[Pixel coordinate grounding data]
┌──
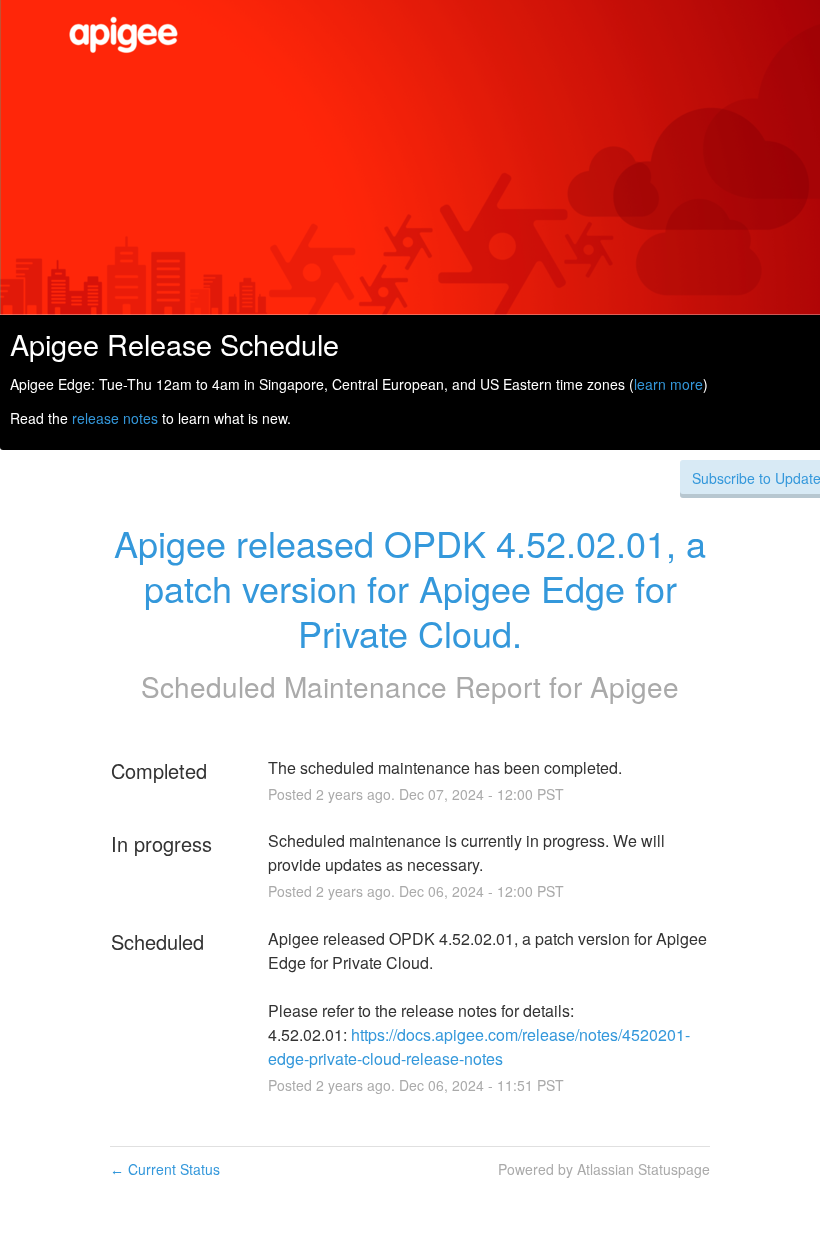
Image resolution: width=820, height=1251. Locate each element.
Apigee (634, 686)
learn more (668, 384)
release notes (115, 418)
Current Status (165, 1169)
└──
▶ _What is required_: Write out the data precisely as given, excluding the pictures.

▶ _Answer below_:
Image resolution: width=820, height=1251. Locate each element.
Apigee (634, 686)
learn more (668, 384)
release notes (115, 418)
Current Status (165, 1169)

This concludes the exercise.